Deep Learning Sentimental Analysis of Perceived Job Insecurity and its Impact on Workplace Happiness among Indian IT Employees

Authors

  • M. Sowjanya Research Scholar, KL University, Hyderabad.
  • Akanksha Dubey Asst.Professor, Department of Management studies, Koneru Lakshmaiah Education Foundation, Hyderabad.

Keywords:

Sentiment analysis, deep learning, organizational dynamics, job insecurity, demographic factors, work environment, Indian IT sector, emotional insights

Abstract

Organizations are investing increasing amounts of money and resources in improving happiness at work.

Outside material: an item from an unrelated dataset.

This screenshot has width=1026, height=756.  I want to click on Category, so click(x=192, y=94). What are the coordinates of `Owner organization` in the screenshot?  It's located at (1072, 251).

The significance of workplace happiness is being realized globally. The highest level of attaining satisfaction is happiness and the IT sector always stands ahead with innovative ways of implementing new HR concepts to make employees happy.  Hence, this paper presents a comprehensive exploration of sentiment dynamics within the Indian IT sector, investigating the intricate interplay between demographic factors, work environment facets, and perceptions of job insecurity. Utilizing a combination of statistical analyses and sentiment analysis techniques driven by deep learning, this study unveils the nuanced relationships shaping employee experiences. ANOVA and robust tests underscore the impact of gender, age, experience, and qualification on job insecurity, substantiating their significance within the industry. The integration of sentiment analysis adds an emotional dimension to the quantitative findings. Through analysing sentiments associated with learning opportunities, leadership, and rewards, this study captures the emotional undercurrents that influence workplace perceptions. This dual perspective offers a comprehensive view of how demographic groups interact with these essential elements of the work environment. Through a synthesis of advanced statistical methodologies and sentiment analysis techniques, the study the intricate relationships between demographic variables, work environment dynamics, and perceptions of job insecurity. The results highlight the significant impact of gender, age, experience, and qualification on job insecurity perceptions, validated by ANOVA and robust tests.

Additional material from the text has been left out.